▸ What is required
Write out exactly, excluding pictures, the lines from the one containing "This screenshot has height=202, width=272." through the end of the data, both included.

▸ Provided records

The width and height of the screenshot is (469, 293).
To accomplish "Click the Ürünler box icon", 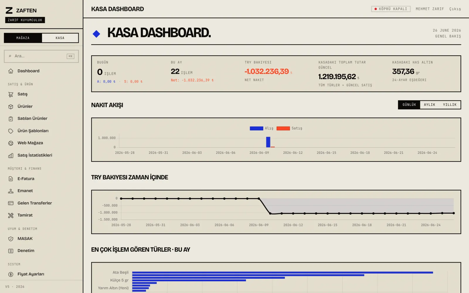I will (11, 107).
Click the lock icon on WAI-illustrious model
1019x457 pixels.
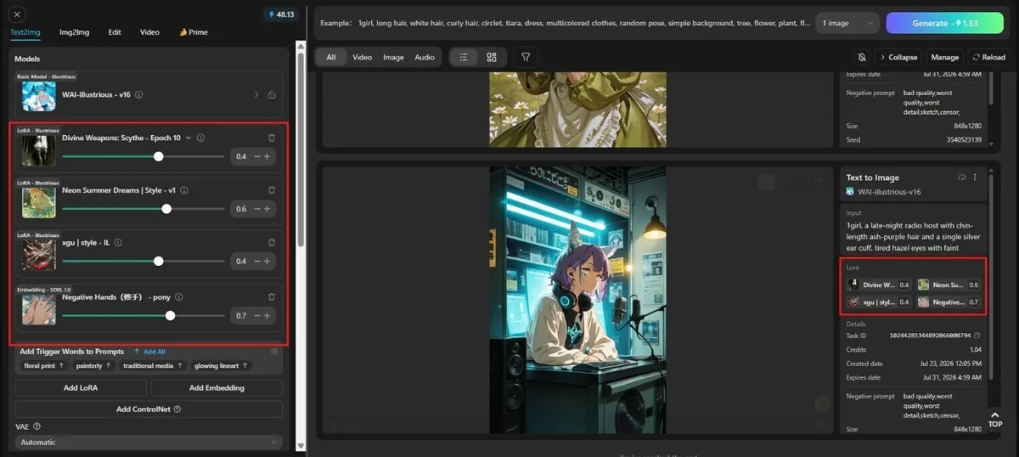click(272, 95)
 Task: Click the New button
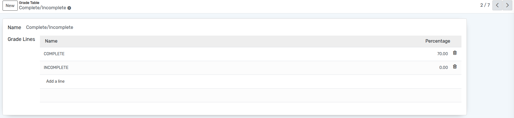pos(10,6)
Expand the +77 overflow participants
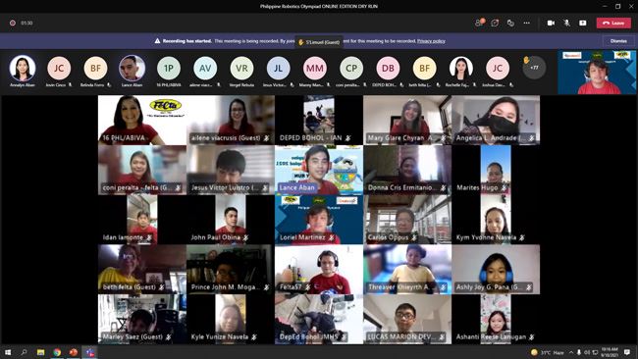The height and width of the screenshot is (359, 638). point(534,68)
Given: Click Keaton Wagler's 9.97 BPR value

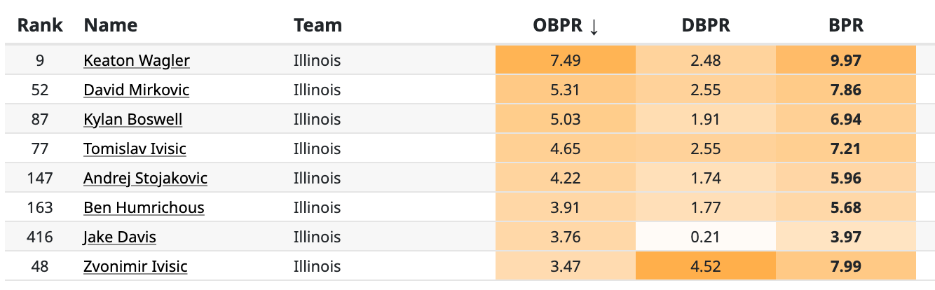Looking at the screenshot, I should pyautogui.click(x=845, y=60).
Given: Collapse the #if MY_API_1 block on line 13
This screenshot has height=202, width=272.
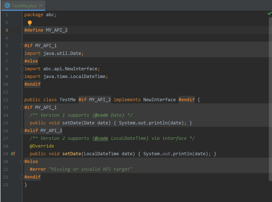Looking at the screenshot, I should [x=23, y=107].
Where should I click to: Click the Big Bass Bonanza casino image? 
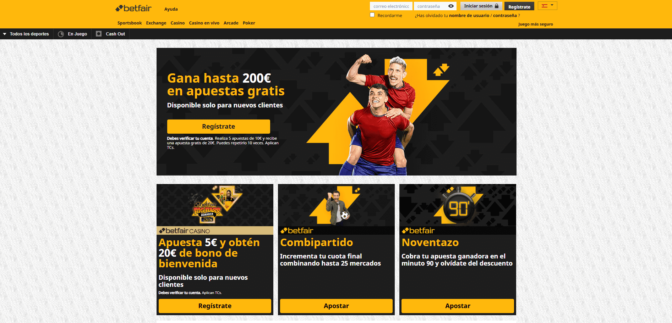[x=215, y=205]
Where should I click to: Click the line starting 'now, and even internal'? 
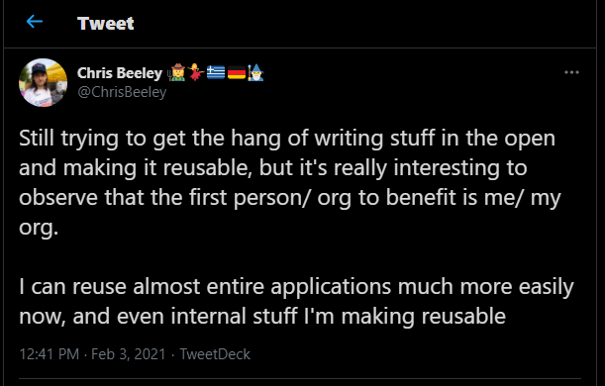[x=262, y=317]
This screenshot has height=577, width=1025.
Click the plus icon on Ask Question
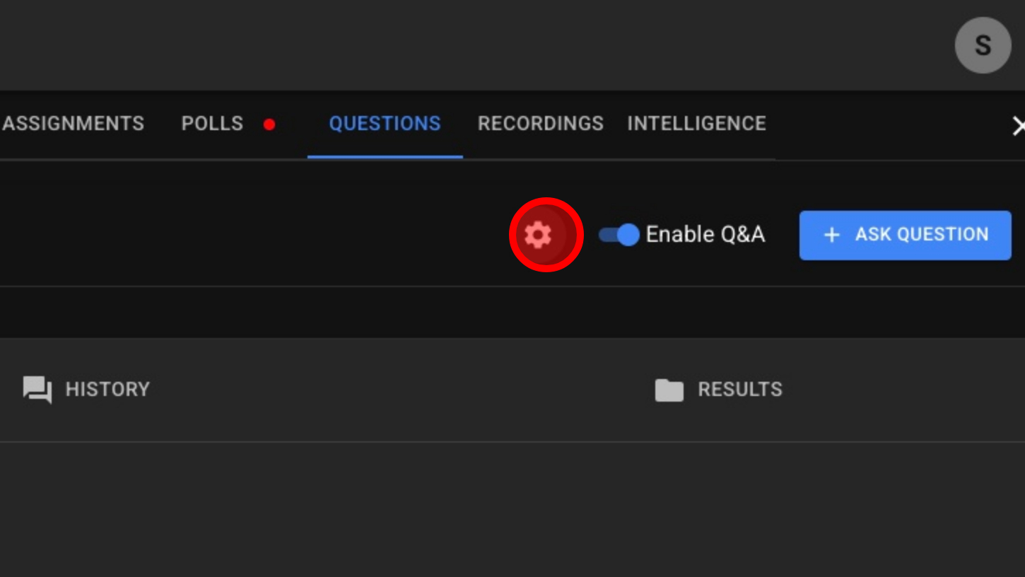click(832, 235)
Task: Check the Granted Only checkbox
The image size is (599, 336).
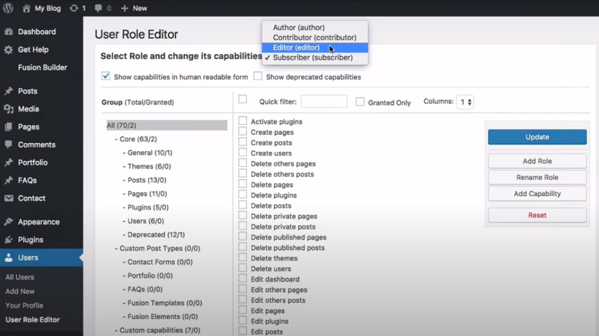Action: 360,102
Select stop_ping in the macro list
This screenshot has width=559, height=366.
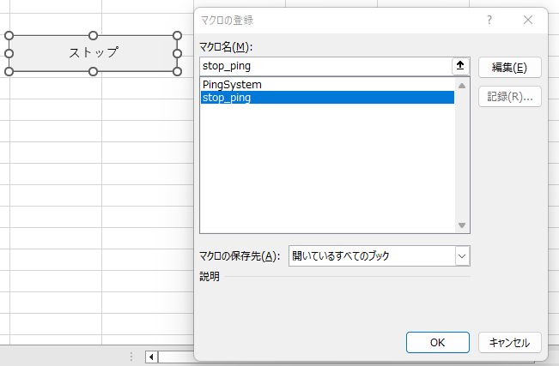(227, 98)
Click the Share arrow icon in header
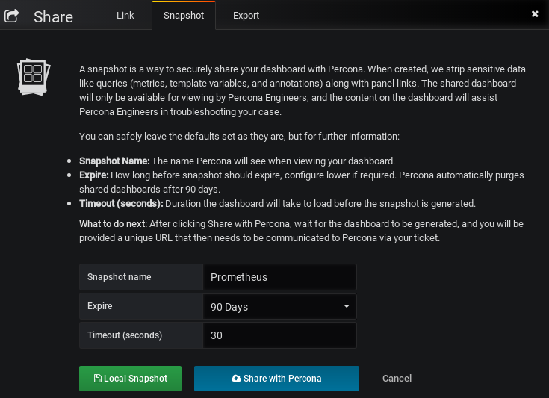Screen dimensions: 549x398 pos(13,16)
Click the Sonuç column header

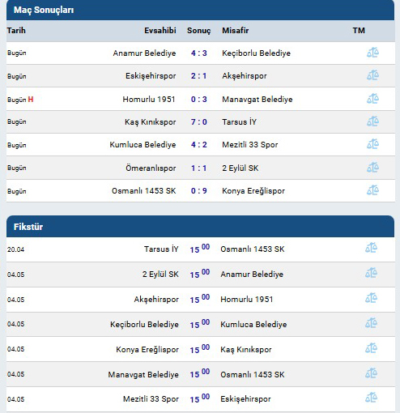199,31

▸ The completed task
This screenshot has height=202, width=272.
Looking at the screenshot, I should [x=23, y=107].
Where should I click to: Click the Big Bass Bonanza casino image? 
[x=215, y=205]
Where should I click to: Click the line starting 'now, and even internal'? 
[x=262, y=317]
This screenshot has height=577, width=1025.
Click the plus icon on Ask Question
click(832, 235)
Task: Check the Granted Only checkbox
The image size is (599, 336).
Action: 360,102
Select stop_ping in the macro list
This screenshot has width=559, height=366.
(227, 98)
Click the Share arrow icon in header
Screen dimensions: 549x398 pos(13,16)
Click the Sonuç column header

199,31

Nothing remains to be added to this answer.